A relação do trio com música vem da terra natal. As três gostavam de rap desde criança. Na adolescência, passaram a frequentar o restrito círculo de hip-hop de La Paz dividindo espaço com a música eletrônica. O passo para as rimas, músicas e primeiras gravações foi natural, assim como o olhar desconfiado do público masculino nos eventos. “A discriminação acontecia na Bolívia toda”, lembrou Jhennyfer. “Mas a gente permanecia muito forte.”

Hoje, ela diz que seus amigos de lá perguntam quando elas farão novas apresentações em La Paz. “No Brasil a gente voltou mais forte com o Santa Mala!”, explicou. A união com o Latam Esquad já resultou na primeira gravação, a faixa “19 De Diciembre”. A letra conta a história de uma mãe solteira em tom autobiográfico. Para se dedicarem a vida de rapera, Jhennyfer e Pamela tem de encontrar um tempo entre cuidar dos filhos e trabalhar no sustento da casa. “Se a gente gosta do rap, tem que ser foda”, finalizou a mais velha.

O nome La Mil 8 Crew tem a ver com a lei 1008 antidrogas da Bolívia; da esquerda pra direita: Cristian e Ivan Quisber, Luis Calisaya e Gustavo Ajuacho.

É o rap, el rap

La Mil 8 Crew e o Sujos Clã são lados diferentes do mesmo Latam Esquad. Um é formado pelos bolivianos Gustavo Ajuacho, Luis Calisaya e os irmãos Ivan e Luis Quisber; o outro é formado pelos brasileiros Bruno Pasquim e Danilo Biancardi. Um pouco fala português; o outro pouco fala espanhol. E juntos eles se entendem entre um improviso, uma batalha de rima ou um gole no vinho barato – que chegava ao fim àquela altura da conversa. O Bruno cuida das bases. “Eu sampleio de tudo”, disse ele. “E se tiver ruim eu dou reverse.”

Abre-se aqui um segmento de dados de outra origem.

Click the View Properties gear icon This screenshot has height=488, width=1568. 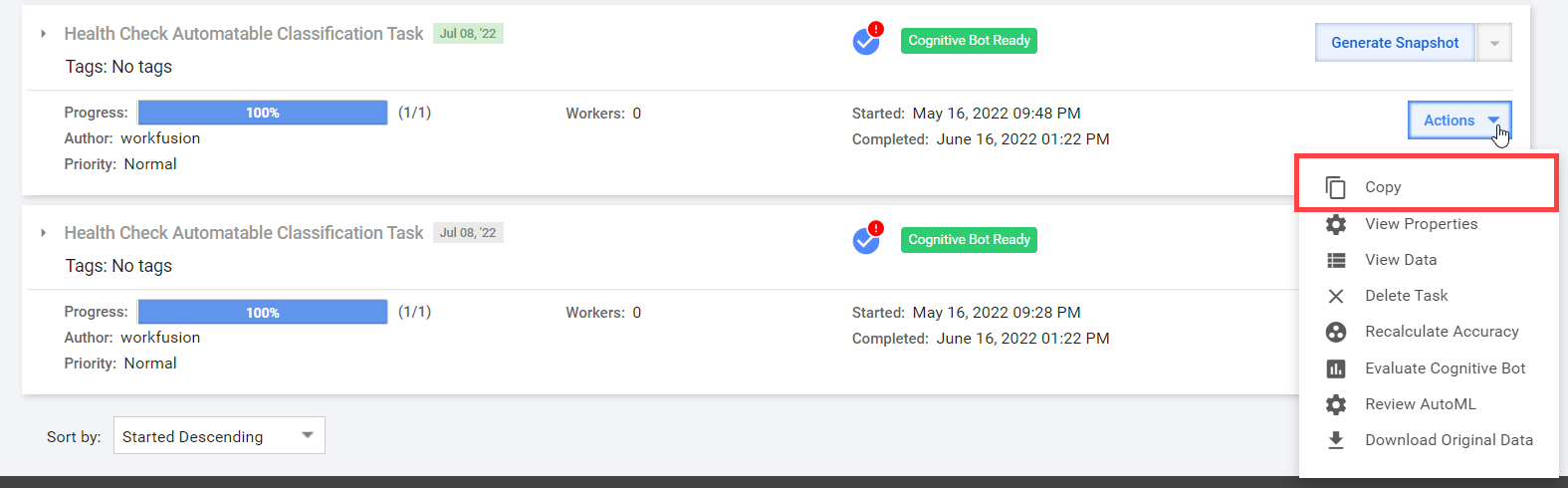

As batidas dele vão parar no computador do Bryan e vice-versa. Os vocais captados na pequena sala acústica entram por cima. As máquinas que eles compraram com a grana do trabalho gravam os CDs. O que não é vendido de mão em mão vai parar na barraca do Ivan – ele vende CDs piratas de música. Para os próximos meses, as irmãs do Santa Mala vão confeccionar roupas do coletivo com suas próprias máquinas. E até o fim do ano o Bryan quer colocar na rua um álbum com todo mundo Latam Esquad.

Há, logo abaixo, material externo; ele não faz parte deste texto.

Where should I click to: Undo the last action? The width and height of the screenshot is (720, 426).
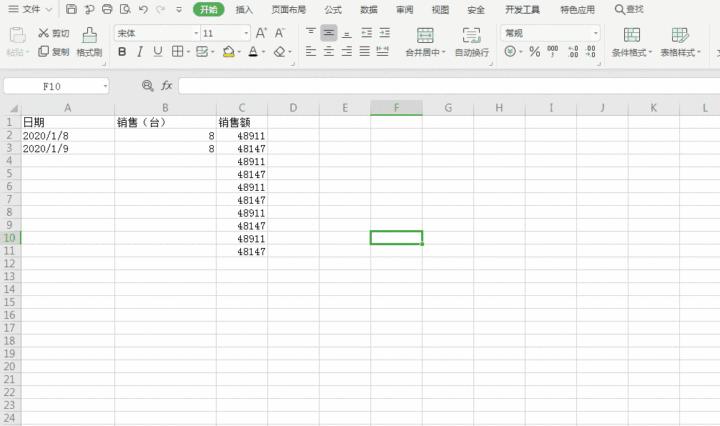[143, 9]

A correria típica de qualquer grupo independente deixa evidente duas coisas: a ingenuidade no discurso das letras e a crueza na forma das músicas. Por enquanto, isso não importa. A proposta do coletivo coloca a molecada ali entre os primórdios do hip-hop e o nascimento do Cypress Hill na Los Angeles dos anos 90, cuja população latina chegava a um terço do total da cidade. Um lugar que diminui as distâncias da América Latina na São Paulo que acolhe, com pouca gentileza, gente do mundo todo.

Contando ainda com o peruano Paul Pacheco e o brasileiro Egon, o Latam Esquad faz o Bryan sonhar altiplano. Ele quer levar o coletivo para La Paz depois de conquistar o Brasil. “Eu vejo o hip-hop como uma maneira de unir culturas e pessoas”, me disse ele. “E é a forma que gente tem para aproximar latinos e brasileiros porque as pessoas ficam curiosas e a curiosidade é o primeiro passo para a compreensão.” Eu mesmo estava sacando mais o que eles diziam no fim da noite. Culpa da bebida, da conversa ou da curiosidade? No lo sé.